_WRITTEN REQUEST:_ Copy the text of the items below exactly, line for line, without the pictures.
###
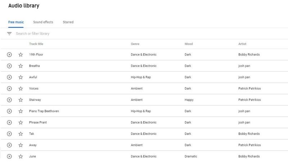This screenshot has width=288, height=162.
Task: Play the Stairway track preview
Action: (9, 100)
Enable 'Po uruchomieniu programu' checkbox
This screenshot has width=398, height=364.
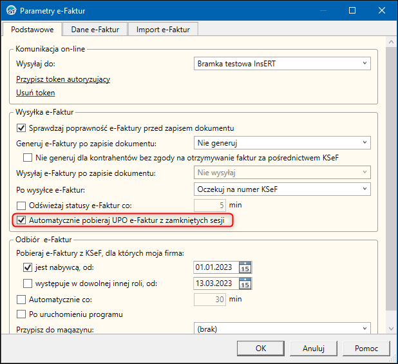click(21, 314)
###
_EXERCISE ANSWER:_
This screenshot has width=288, height=162.
Task: Play the Stairway track preview
Action: (9, 100)
Enable 'Po uruchomieniu programu' checkbox
This screenshot has width=398, height=364.
click(21, 314)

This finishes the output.